Werder rechnet mit 5.000 Fans – Wolfsburg zieht die Notbremse
Die Bremer Vereinsführung geht indes von deutlich mehr Unterstützern aus und rechnet mit bis zu 5.000 Werder-Fans, die im Abstiegskrimi ihre Mannschaft zum Sieg peitschen wollen.

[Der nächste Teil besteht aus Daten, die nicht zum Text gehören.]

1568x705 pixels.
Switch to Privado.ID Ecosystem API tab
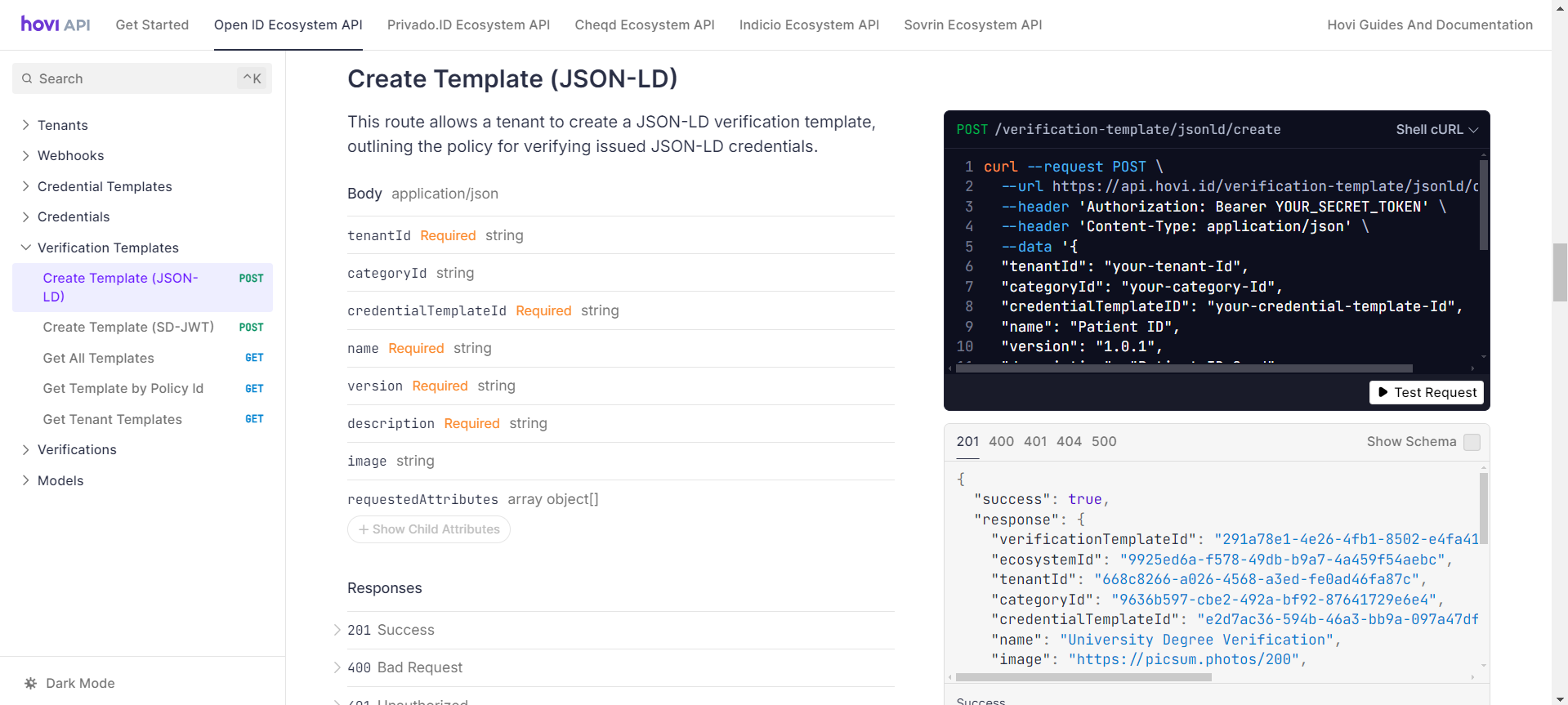click(x=468, y=25)
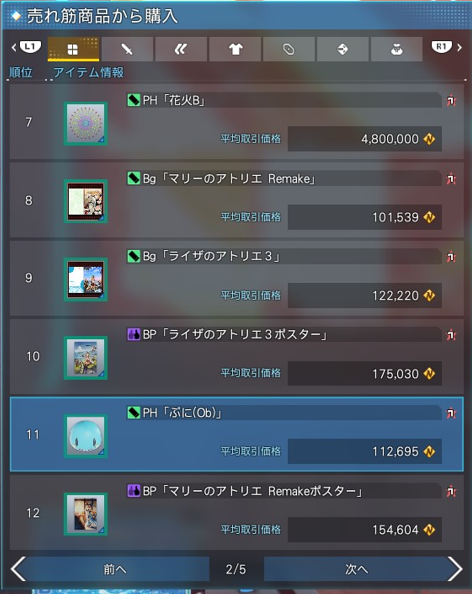Click the ライザのアトリエ3 background thumbnail
This screenshot has height=594, width=472.
86,280
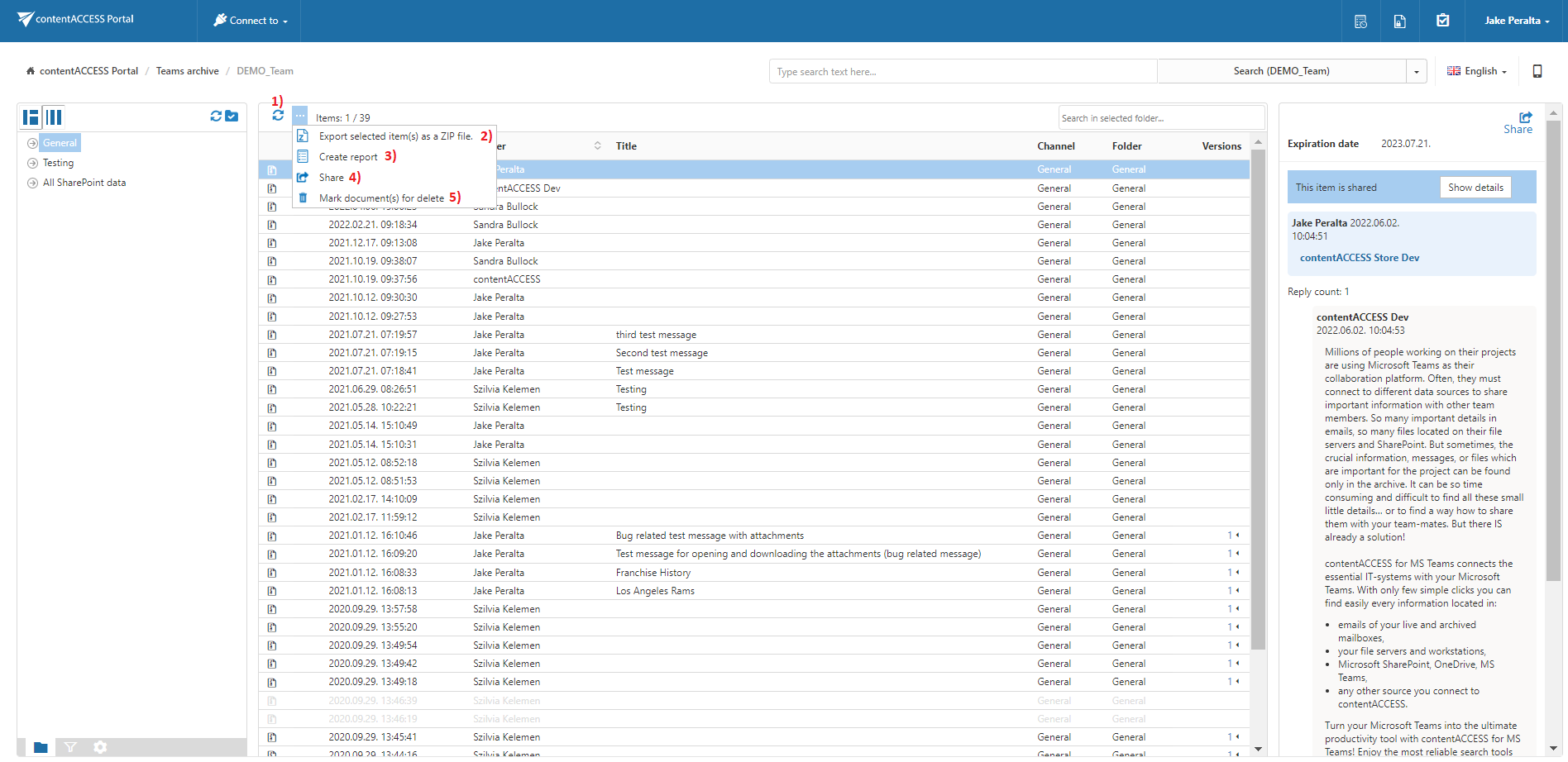
Task: Open the task list clipboard icon
Action: tap(1442, 21)
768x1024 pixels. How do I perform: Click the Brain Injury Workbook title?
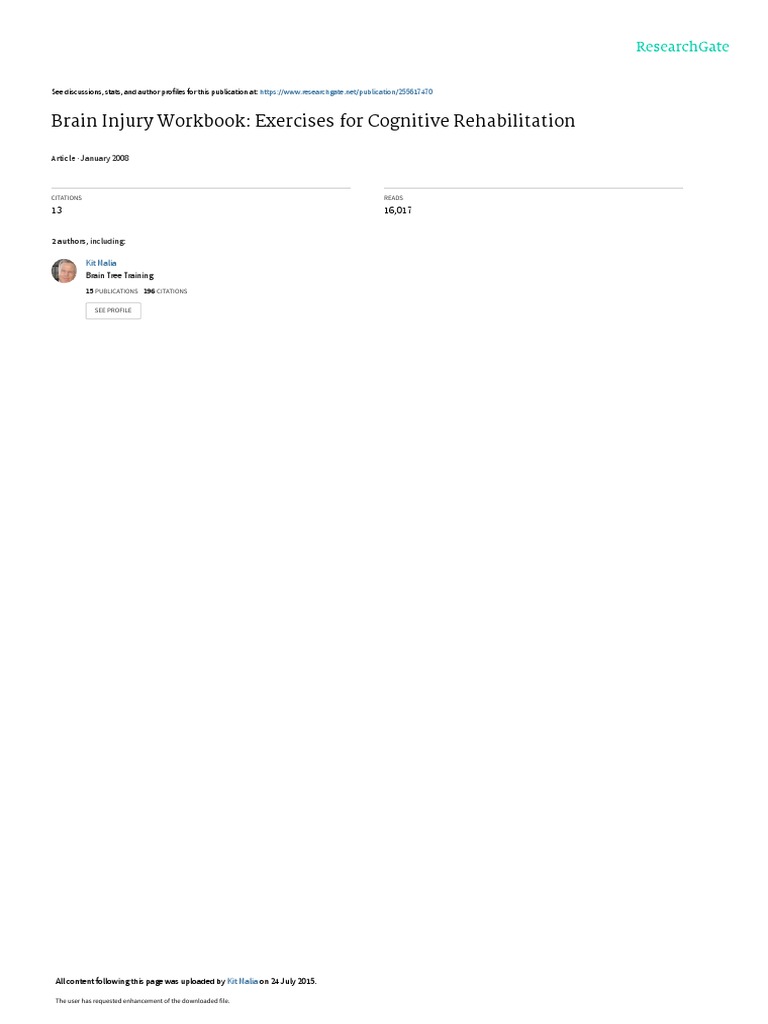tap(313, 121)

Hintergrund dieser Diskrepanz ist ein cleverer, aber umstrittener Trick zahlreicher Werder-Anhänger: Tausende hatten sich Tickets für den neutralen Bereich und möglicherweise sogar für den eigentlich Wolfsburg-Fans vorbehaltenen Heimbereich gesichert.
Dazu wurden eigens Mitgliedschaften beim VfL Wolfsburg abgeschlossen, um an die begehrten Karten zu gelangen. Diese Praxis stoppte der VfL jedoch umgehend und schob dem kreativen Kartenkauf einen Riegel vor.
Rigorose Kontrollen angekündigt: Fast wie eine Drohung
Nun folgte eine deutliche Ansage an die Bremer Fans, die beinahe wie eine Drohung klingt. „Der Ordnungsdienst in Wolfsburg wird Werder-Fans den Zutritt zum Heimbereich des Stadions verweigern bzw. sie des Stadions verweisen, wenn sie optisch und/oder durch ihr Verhalten als Fan der Gastmannschaft zu erkennen sind“, teilte Werder Bremen offiziell mit.
Diese rigorose, aber in der Fußballbranche durchaus übliche Maßnahme wird durch Wolfsburgs Stadionordnung gedeckt. Konkret betrifft die Regelung die Nordtribüne (Blöcke 1-16 sowie Block F), den westlichen Teil der Haupttribüne (Blöcke 56-64) und die sogenannte „Wölfi-Kurve“ (Blöcke 37-44).
Hintergrund: Erfahrungen mit Hamburger Fans
Als wahrscheinlicher Hintergrund für die verschärften Sicherheitsvorkehrungen gelten die Erfahrungen beim letzten Heimspiel des VfL Wolfsburg. Damals waren etwa 10.000 Hamburger Fans vor Ort und feierten den 2:1-Sieg ihrer Mannschaft lautstark mit. Dabei kam es zu unschönen Auseinandersetzungen auf den Tribünen, die der Verein mit den Werder-Anhängern unbedingt verhindern möchte.
Mediendirektor Christoph Pieper äußerte dazu die klare Erwartungshaltung: „Wir haben die Erwartungshaltung, dass sie auch im neutralen Bereich des Stadions einen respektvollen Umgang erfahren, unsere Mannschaft anfeuern können und keine Angst haben müssen, sanktioniert zu werden, wenn sie sich als Werder-Fan zu erkennen geben.“
Wird das Auswärtsspiel zum Heimspiel für Werder?
Bremens Trainer Thioune geht in jedem Fall von einem überwältigenden Support aus und erklärte optimistisch: „Ich rechne damit, dass wir von der ersten bis zur letzten Minute unabhängig vom Ergebnis wieder unglaublich unterstützt werden. Und wenn wir irgendwohin fahren und erfolgreich sind, fühlt sich das an wie ein Heimspiel.“
Die Frage bleibt, ob die massenhafte Präsenz der Bremer Fans tatsächlich dazu führen wird, dass das Auswärtsspiel in Wolfsburg de facto zu einem Heimspiel für Werder Bremen wird – oder ob die angekündigten strengen Kontrollen des Ordnungsdienstes diesen Effekt verhindern werden.